第7章 妖妃生病

    宫弦清很快就被寻回,可是受惊过度,就在送回文帝身边时昏了过去。

    等到宫弦清醒来之时,已是在宫里,手臂上的贴着冰凉的药膏,鼻间还有淡淡的药香味。

    “宁儿…”

    宫弦清唤了一声,宁儿马上走了过来,一脸焦急,看到宫弦清醒了过来,这才松了一大口气。

    “瑶妃娘娘,您总算是醒来了!”

    宁儿只差跪下来跪天谢地了。

    “本宫睡了多久?”

    宫弦清扶着额,紧蹙着眉头,脸色苍白的她多了几分病态美,那种弱不禁风而柔弱如花瓣上的露珠,随时都会掉落摔碎。

    “一个晚上,好在您醒过来了,皇上可担心了。”

    宁儿扶着宫弦清起来,坐到桌边,看着那碗黑漆漆的药,宫弦清紧蹙着眉头,只觉反胃。

    “这是什么药?”

    宫弦清别过头,不想去看那碗药,她可不想装个病,结果喝了一些苦涩极了的药。

    “是补身子的,娘娘你就喝下吧!”

    宁儿把那碗药拿起来搅拌了几下,还能看到那热腾的烟,只是宫弦清实在不喜欢喝药,尤其是如此苦涩的药。

    “不喝,拿下去吧!”

    宫弦清这么一说,宁儿就为难了,这药可是南浅陌特地让御医送过来,若是宫弦清不喝,那可不就是抗旨了?

    “可是…这药是太后…吩咐御医拿过来,让你喝了补身子的。”

    宫弦清一听是南浅陌拿来的,复又看了一下那碗药…皱了皱眉头,又别过眼去。

    “你先放着。”

    宫弦清实在不想喝,却不曾想,这时候南浅陌却来了,那人依旧雍容华贵,一身橘色牡丹凤凰宫装承托出她的风华绝代与端庄。

    宫弦清在宁儿的搀扶下,向南浅陌请了安,而南浅陌则是看了看宁儿放回桌上的那碗药,竟没有喝下半勺。

    “你们先退下。”

    南浅陌遣退了宁儿和云染,然后坐到了桌边,拿起了那晚药,搅拌了几下。

    “可是怕药苦?”

    南浅陌知道这黑漆漆的药,定然是苦的,看那人紧蹙的眉头,便也猜到了几分。

    “嗯。”

    宫弦清也不避讳什么,她着实不喜喝苦药。

    南浅陌轻笑,不说什么,把药放下,从宽大的袖子里拿出了一包东西,然后慢慢打开。

    宫弦清看着那纤纤玉指慢慢打开油纸的动作,不禁觉得,无论这女人做什么,都是这般优雅。

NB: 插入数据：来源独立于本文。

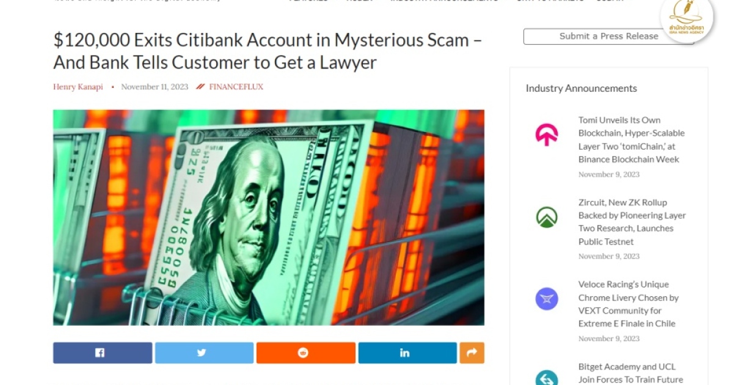Share the article on LinkedIn

pyautogui.click(x=407, y=353)
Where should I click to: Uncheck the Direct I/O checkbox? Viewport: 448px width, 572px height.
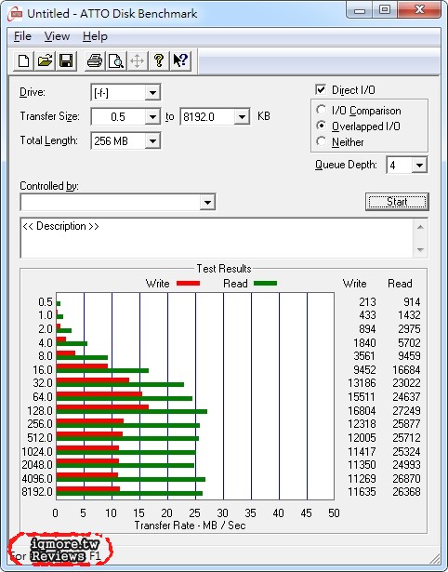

    当油纸打开,几块精致的蜜饯出现在宫弦清的眼帘,心中有一股暖流流过。

    “把药喝了,然后吃蜜饯,就不苦了。”

    南浅陌把油纸推到宫弦清面前,嘴角并没有什么笑意,可是那总是蒙住霜雪的眸子却变得温和起来。

    宫弦清拿过那碗药,端到唇边,始终还是停了一下,可是南浅陌的眼神一直落在她的身上,让她不得不喝下去。

    黑色的药汁流入嘴中,舌尖尝到那令人苦得作呕的味道,把碗搁下后,她马上捡起了油纸上的蜜饯,放了进口中,酸酸甜甜的味道缓和了那令人作呕的苦味。

    “还苦么?”

    南浅陌轻笑,兀自倒了一杯热茶,那美眸低了下去,看着那热茶从壶里倒出来,仿佛一个恬静而温婉的女子,而非那万人之上的太后。

    “不苦了。”

    宫弦清又送了一块蜜饯入口中,只觉那酸甜的味道流转在舌尖,让人回味。

    “好好歇息吧,这几日不必来请安了。”

    南浅陌喝了一口茶,便起身要离开,而宫弦清也跟着起了身,微微欠了欠身。

    “恭送太后。”

    宫弦清看着南浅陌离去的背影,嘴角勾起一抹深沉的笑意,笑意直达眼底。

    宁儿进来后,看见那已经见底的药,开心得几乎跳了起来。

    “娘娘,你把药喝完了啊!”

    宁儿就知道南浅陌肯定有办法让宫弦清喝药。

    “本宫还有些头晕,扶本宫去床上吧!”

    宫弦清任由宁儿扶着自己到床边躺下,想起刚才南浅陌那温和而柔软的眼神,嘴角不经意勾起一抹笑意。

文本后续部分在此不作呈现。